Database people dealing with natural languages are all painfully aware of the fact that encodings, special characters, accents and alike are usually hard to deal with. This is especially true if you want to implement search in a user friendly way.

Consider the following example in PostgreSQL: My name contains a couple of of super inconvenient special characters, which will cause issues for people around the globe. The correct spelling of my surname is “Schönig”, which is pretty hard to type on most keyboards I have seen around the world. And: Who cares about my special characters anyway? People might just want to type in “Schonig” into some search form and find information about me (ideally related to PostgreSQL and database work).

Here is the problem:

test=# SELECT 'Schönig' = 'Schonig';
 ?column? 
----------
 f
(1 row)

test=# SELECT 'Schönig' = 'Schoenig';
 ?column? 
----------
 f
(1 row)

The “=” operator compares those two strings and comes to the conclusion that those two strings are not identical. Therefore the correct answer is “false”. While that is true from a technical point of view it might be a real issue and end users might be unsatisfied with the result. Problems like that can make daily life pretty hard. A solution to the problem is therefore needed.

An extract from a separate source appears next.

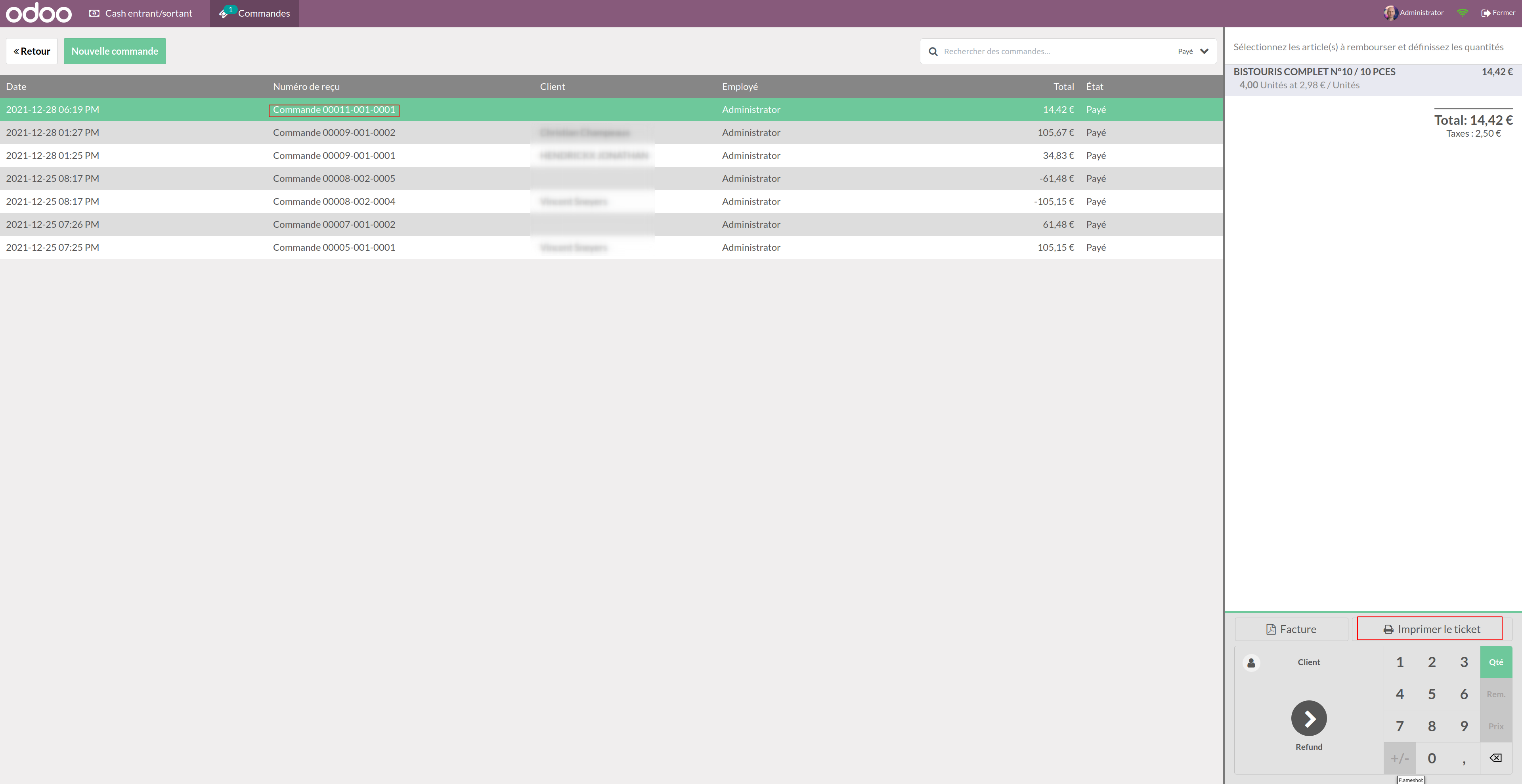This screenshot has height=784, width=1522.
Task: Click the Fermer exit icon
Action: 1486,13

unaccent: PostgreSQL provides a useful extension

If you want to improve your user experience you can turn to the “unaccent” extension, which is shipped as part of the PostgreSQL contrib package. Installing “unaccent” is really easy:

test=# CREATE EXTENSION unaccent;
CREATE EXTENSION

In the next step you can call the “unaccent” function to clean a string and turn it into something more useful. This is what happens when we use the “unaccent” function on my name and the name of my PostgreSQL support company:

test=# SELECT unaccent('Hans-Jürgen Schönig, Gröhrmühlgasse 26, Wiener Neustadt');
                        unaccent                         
---------------------------------------------------------
 Hans-Jurgen Schonig, Grohrmuhlgasse 26, Wiener Neustadt
(1 row)

test=# SELECT unaccent('Cybertec Schönig & Schönig GmbH');
            unaccent             
---------------------------------
 Cybertec Schonig & Schonig GmbH
(1 row)

The beauty is that we can easily compare strings in a more tolerant and more user friendly way:

test=# SELECT unaccent('Schönig') = unaccent('Schonig');
 ?column? 
----------
 t
(1 row)

test=# SELECT unaccent('Schönig') = unaccent('Schönig');
 ?column? 
----------
 t
(1 row)

In both cases PostgreSQL will return true, which is exactly what we want.

unaccent and indexing

When using unaccent there is one thing, which you should keep in mind. Here is an example:

test=# CREATE TABLE t_name (name text);
CREATE TABLE
test=# CREATE INDEX idx_accent ON t_name (unaccent(name));
ERROR:  functions in index expression must be marked IMMUTABLE

PostgreSQL supports the creation of indexes on functions. However, a functional index has to return an immutable result, which is not the case here. If you want to index on an unaccented string you have to create an additional column, which contains a pre-calculated value (“materialized”). Otherwise this is not possible.